Permissions and security in Business Central

How Business Central security really works — permission sets, user groups, security filters, and the data residency boundaries you should know about.

Updated 2025-09-14

Business Central's security model is built around permission sets that grant read, insert, modify, delete, and execute (RIMDX) rights on individual database objects — tables, pages, codeunits, reports, queries. Users get effective permissions by being assigned one or more permission sets, optionally bundled into user groups for easier administration.

Permission sets. Microsoft ships a long list of built-in permission sets — SUPER, BASIC, SETUP, sales-related, finance-related, manufacturing-related — and extensions add their own.
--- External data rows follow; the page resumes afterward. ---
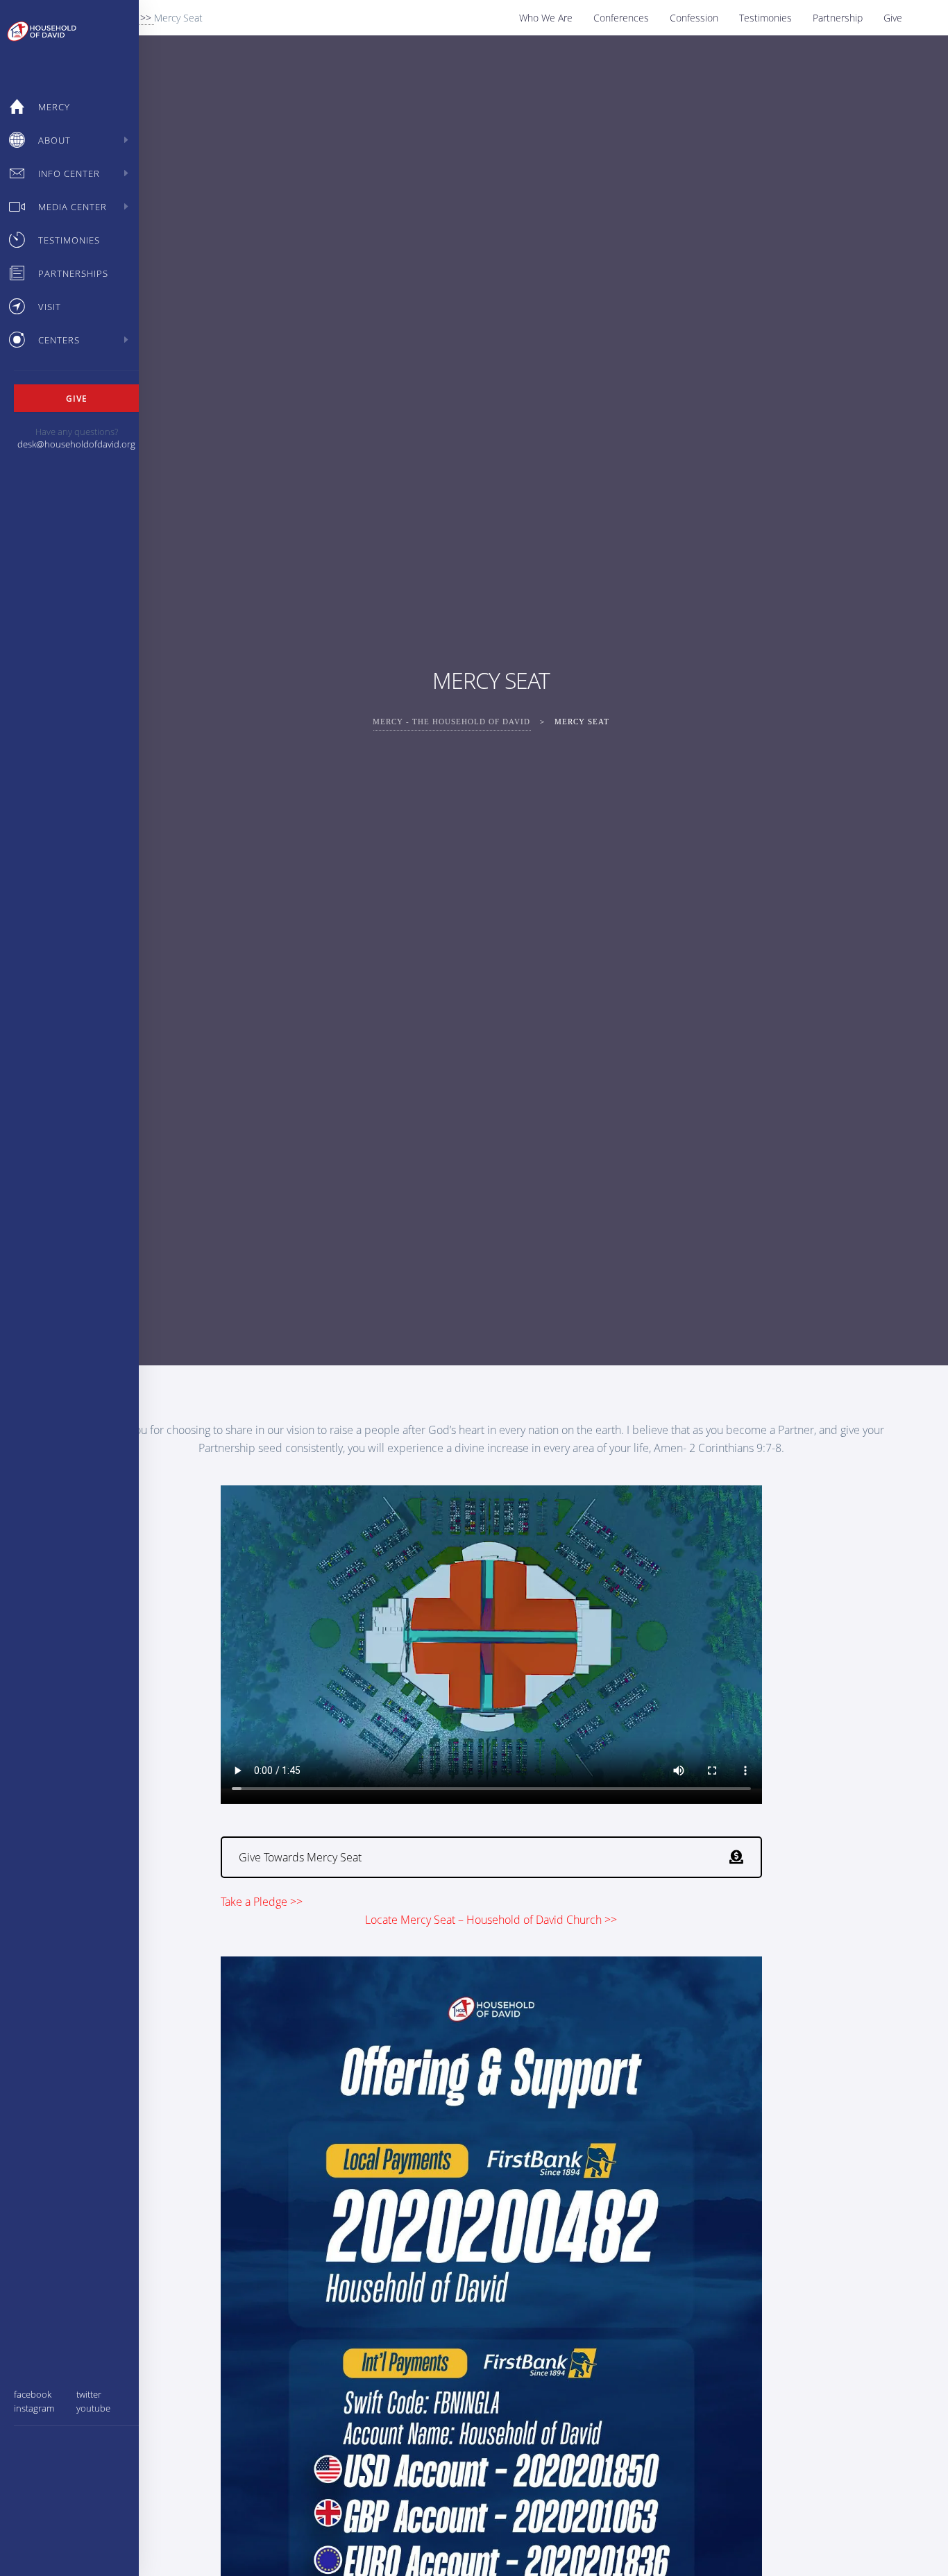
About (54, 140)
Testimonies (765, 17)
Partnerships (73, 273)
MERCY (54, 107)
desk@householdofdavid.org (76, 444)
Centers (59, 340)
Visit (49, 306)
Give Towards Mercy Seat (300, 1857)
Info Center (69, 173)
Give (892, 17)
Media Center (72, 207)
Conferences (621, 17)
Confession (694, 17)
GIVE (76, 398)
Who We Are (546, 17)
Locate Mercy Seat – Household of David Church (483, 1919)
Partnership (838, 17)
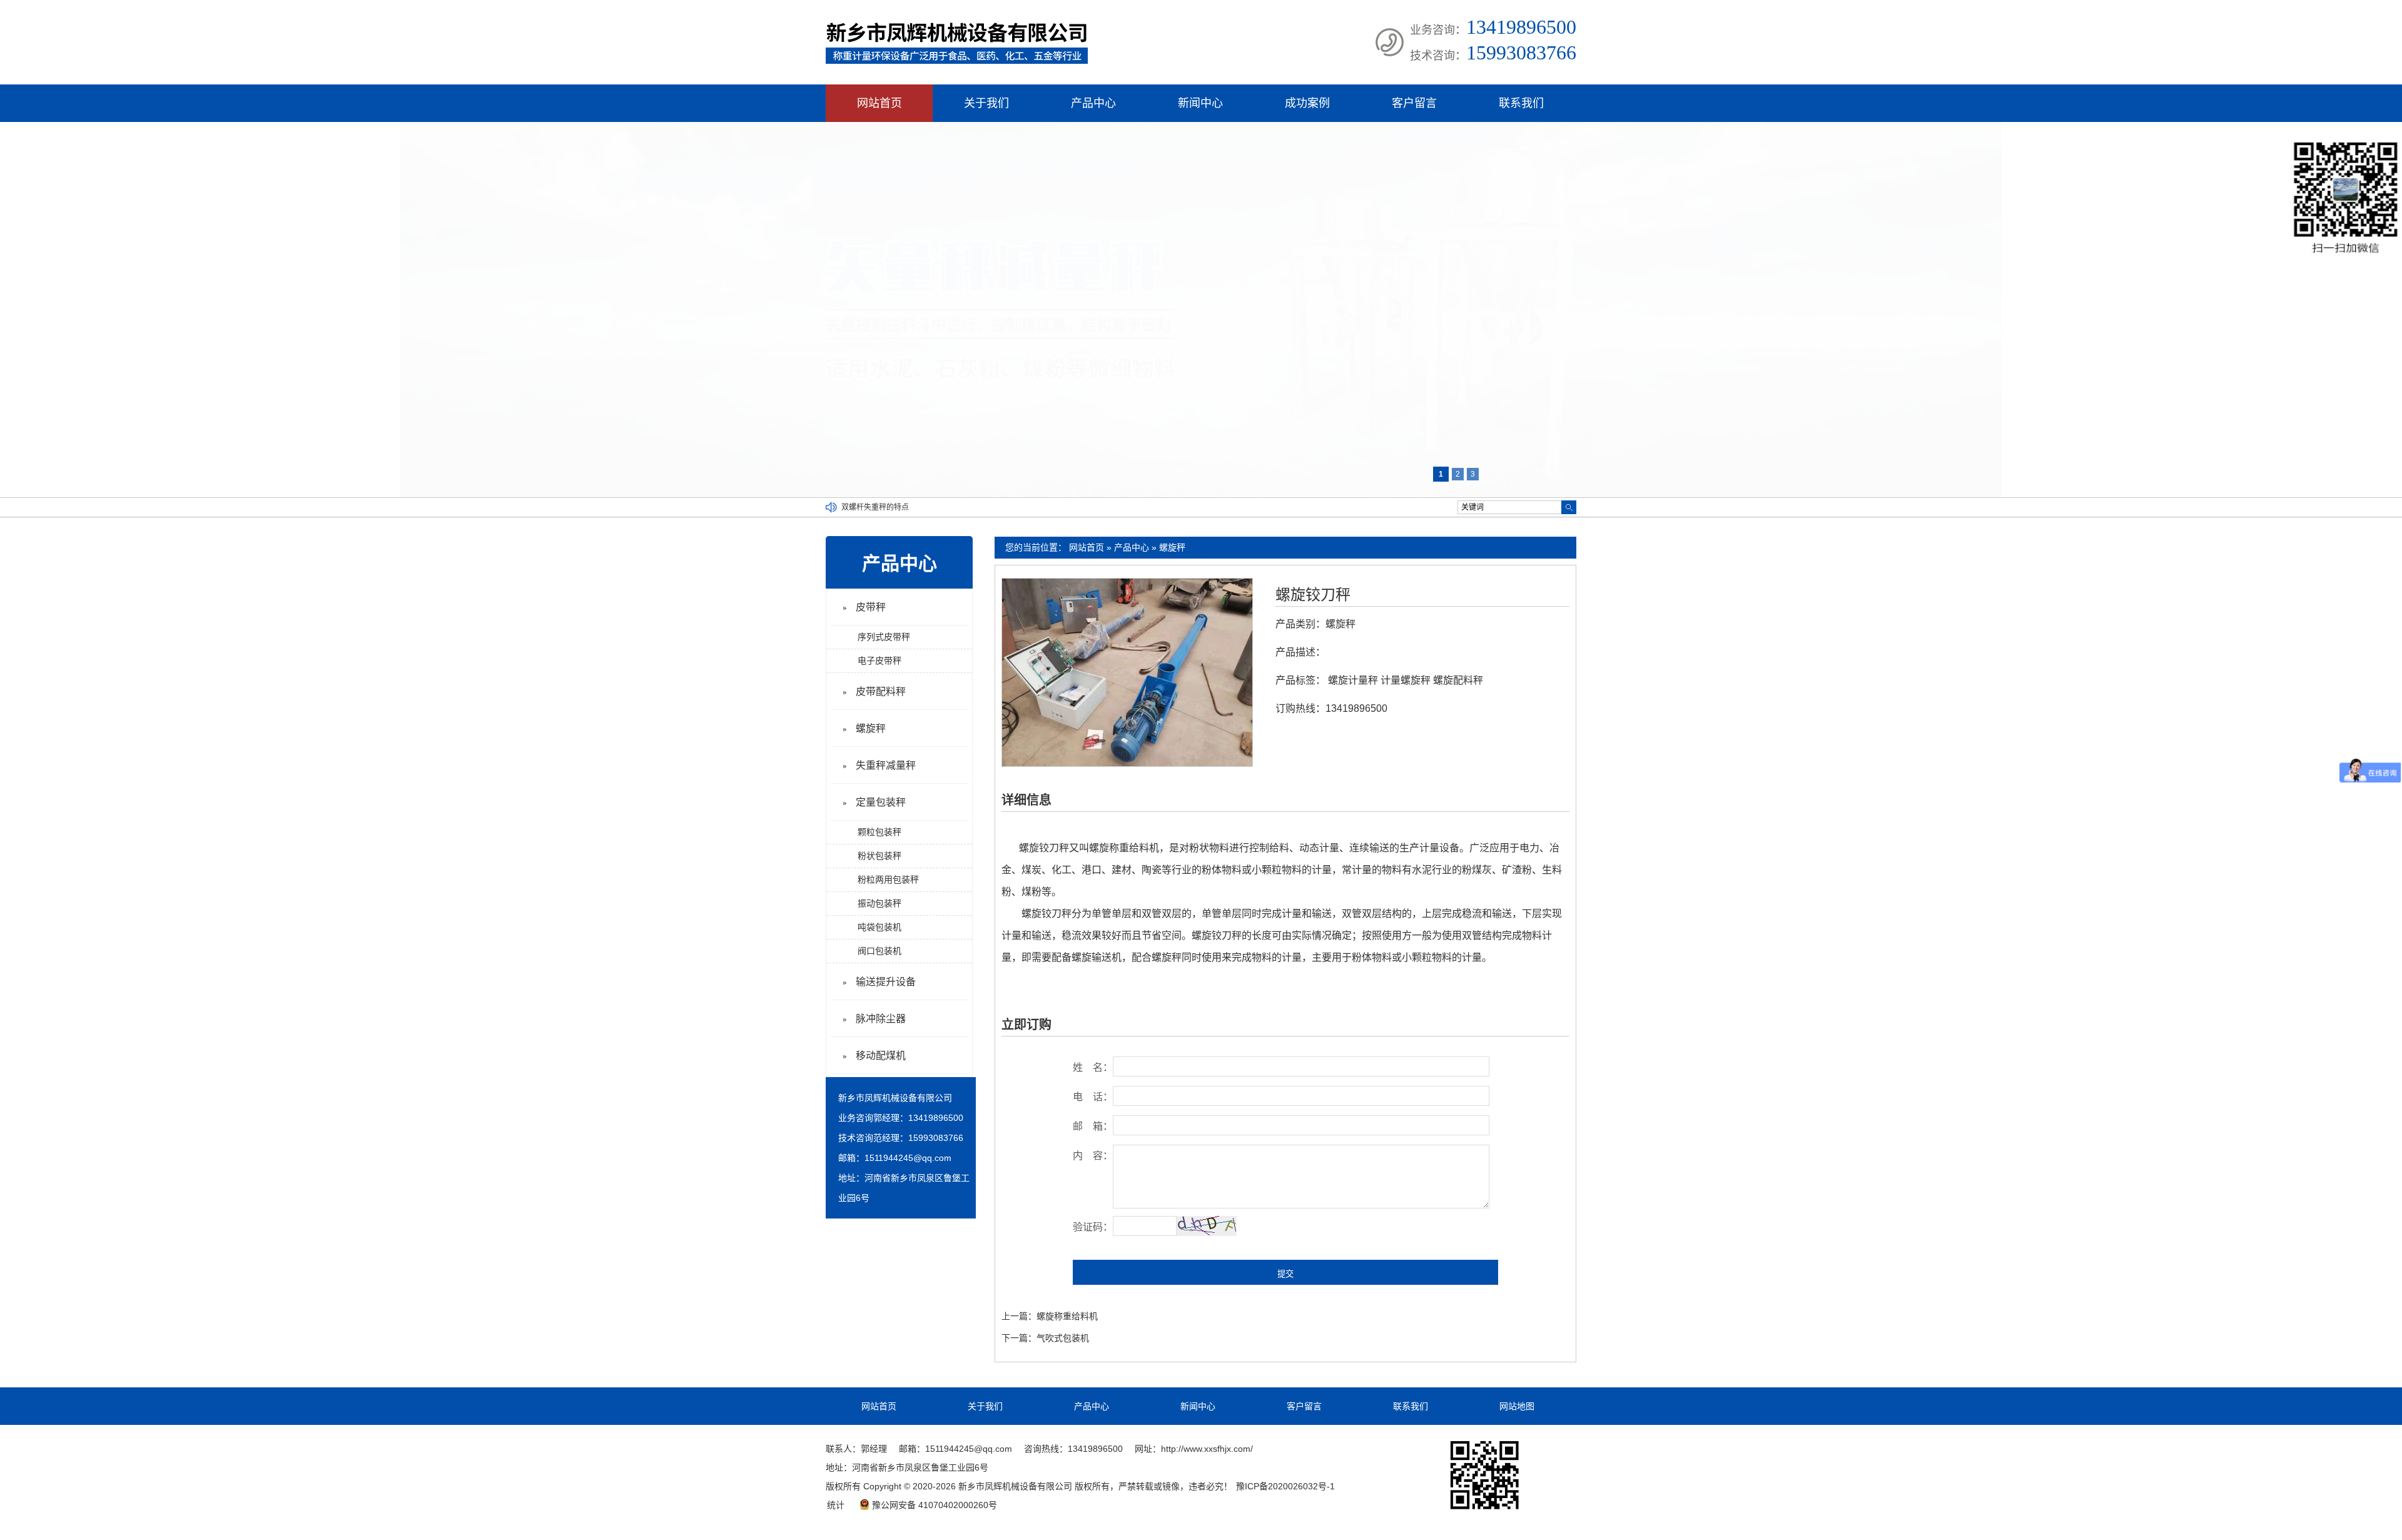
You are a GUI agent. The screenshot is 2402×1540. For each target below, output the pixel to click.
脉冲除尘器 (881, 1018)
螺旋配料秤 (1458, 680)
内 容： (1093, 1155)
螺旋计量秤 (1353, 680)
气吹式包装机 (1062, 1338)
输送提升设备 (886, 981)
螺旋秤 (1172, 547)
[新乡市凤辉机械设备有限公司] (957, 61)
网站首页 (879, 103)
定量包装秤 (881, 802)
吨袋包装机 (879, 927)
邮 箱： (1093, 1126)
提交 (1285, 1274)
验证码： (1093, 1227)
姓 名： (1093, 1067)
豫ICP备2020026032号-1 (1285, 1486)
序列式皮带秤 (884, 637)
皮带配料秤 (881, 691)
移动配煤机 (881, 1055)
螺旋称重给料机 (1067, 1316)
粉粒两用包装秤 (888, 879)
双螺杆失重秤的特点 (875, 507)
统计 (835, 1505)
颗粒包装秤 (879, 832)
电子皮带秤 (879, 661)
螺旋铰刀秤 (1312, 595)
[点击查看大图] (1127, 763)
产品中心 (1093, 103)
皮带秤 (871, 607)
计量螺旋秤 (1406, 680)
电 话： (1093, 1097)
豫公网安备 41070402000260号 (934, 1505)
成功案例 (1307, 103)
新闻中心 (1200, 103)
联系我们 (1521, 103)
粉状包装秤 (879, 856)
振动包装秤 (879, 903)
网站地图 (1516, 1406)
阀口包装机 (879, 951)
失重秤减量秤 (886, 765)
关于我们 (986, 103)
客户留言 (1414, 103)
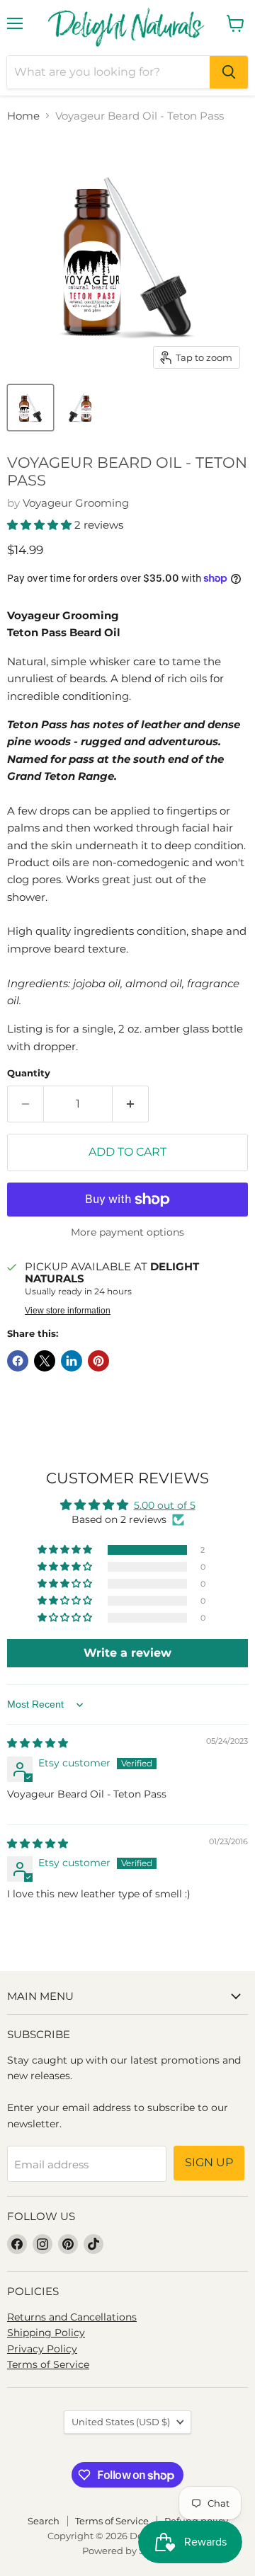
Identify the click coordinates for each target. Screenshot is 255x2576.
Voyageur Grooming (76, 503)
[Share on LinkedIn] (71, 1361)
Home (23, 116)
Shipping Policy (46, 2332)
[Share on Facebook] (17, 1361)
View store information (67, 1311)
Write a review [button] (127, 1653)
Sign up (209, 2162)
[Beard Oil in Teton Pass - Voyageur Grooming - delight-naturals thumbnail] (30, 407)
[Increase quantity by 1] (131, 1104)
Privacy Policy (42, 2348)
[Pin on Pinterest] (98, 1361)
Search (44, 2520)
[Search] (229, 72)
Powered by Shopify (128, 2550)
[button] (40, 524)
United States (121, 2421)
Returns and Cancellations (72, 2317)
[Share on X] (44, 1361)
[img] (37, 1743)
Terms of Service (48, 2364)
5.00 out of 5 (165, 1505)
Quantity (28, 1073)
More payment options (127, 1232)
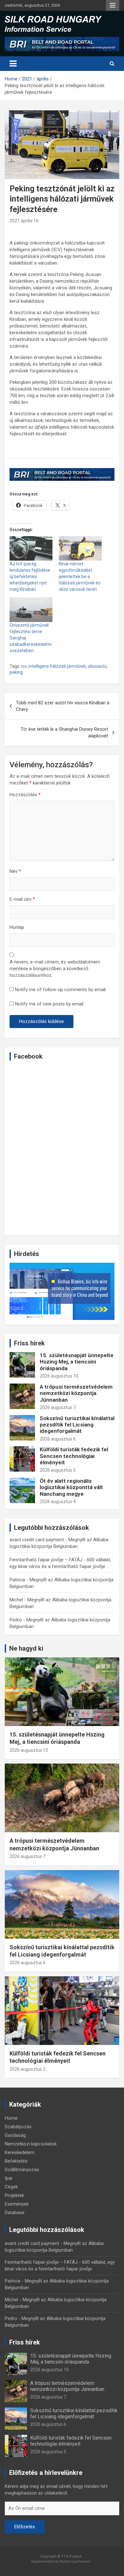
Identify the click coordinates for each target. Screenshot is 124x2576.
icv (24, 666)
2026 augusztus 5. (58, 1470)
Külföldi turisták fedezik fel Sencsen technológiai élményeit (74, 1456)
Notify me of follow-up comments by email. (61, 989)
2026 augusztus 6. (58, 1438)
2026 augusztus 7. (58, 1407)
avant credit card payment (37, 1540)
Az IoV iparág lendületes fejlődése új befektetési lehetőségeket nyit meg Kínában (30, 576)
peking (16, 672)
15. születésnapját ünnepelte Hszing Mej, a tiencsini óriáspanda (77, 1361)
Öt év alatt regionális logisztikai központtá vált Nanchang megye (71, 1487)
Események (17, 2204)
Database (14, 2212)
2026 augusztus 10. (59, 1375)
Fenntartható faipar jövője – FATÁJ (46, 1560)
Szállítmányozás (22, 2169)
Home (11, 2118)
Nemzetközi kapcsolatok (31, 2144)
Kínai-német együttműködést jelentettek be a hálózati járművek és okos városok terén (79, 576)
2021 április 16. (24, 220)
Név (15, 871)
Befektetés (16, 2161)
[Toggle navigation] (13, 63)
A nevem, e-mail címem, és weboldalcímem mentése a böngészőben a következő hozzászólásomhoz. (55, 968)
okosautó (97, 666)
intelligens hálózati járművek (57, 666)
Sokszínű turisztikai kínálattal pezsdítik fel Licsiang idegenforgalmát (77, 1424)
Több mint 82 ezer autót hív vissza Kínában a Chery (62, 706)
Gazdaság (15, 2135)
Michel (16, 1600)
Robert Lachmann (75, 2561)
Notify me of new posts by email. (49, 1004)
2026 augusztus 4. (58, 1501)
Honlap (17, 927)
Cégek (11, 2187)
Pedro (16, 1620)
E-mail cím (22, 899)
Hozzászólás (25, 795)
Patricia (17, 1580)
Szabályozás (18, 2127)
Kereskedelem (19, 2152)
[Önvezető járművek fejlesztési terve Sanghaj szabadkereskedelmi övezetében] (31, 609)
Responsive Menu (112, 5)
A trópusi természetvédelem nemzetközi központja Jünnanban (76, 1393)
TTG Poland (71, 2556)
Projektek (14, 2195)
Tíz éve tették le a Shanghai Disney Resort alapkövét (64, 732)
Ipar (9, 2178)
Built-in sets are read-only; to customise, you copy one and edit the copy, or write a new permission set in AL. Permission sets are versioned and can be assigned via plans automatically based on the user's licence type (Essentials, Premium, Team Member), preventing over-privileging.

User groups. A user group is a named collection of permission sets, assignable in one step. Most customers organise security around job roles — "AP Clerk", "Sales Manager", "Warehouse Operator" — each as a user group bundling the right sets.

Security filters. A permission set can include security filters — row-level filters that constrain a user's access to a subset of a table (e.g. only one location's items, or only one dimension value's GL entries). Filters are powerful but harder to test; use sparingly.

Direct vs indirect permissions. Reading a customer record via the customer card needs direct read on Customer. Posting a sales invoice writes to many tables via indirect permission, granted through codeunit execution rights rather than direct table rights. Indirect is the modern pattern; using direct write rights on transactional tables is usually a misconfiguration.

Effective permissions tool. From any user card, the Effective Permissions page shows exactly what RIMDX rights the user has on any object, and which permission set granted them. Use it to debug permission errors.

Identity and SSO. All BC SaaS users sign in with Microsoft Entra ID. Multi-factor authentication, conditional access, named locations, and lifecycle automation are configured in Entra, not in BC. Service-to-service API calls authenticate via Entra app registrations with application permissions.

Data residency. BC SaaS data lives in the Microsoft data centre region selected at tenant creation and never leaves it. Moving between regions requires a tenant migration.

Audit. Built-in change-log for sensitive tables, plus integration with Microsoft Purview for tenant-wide audit retention.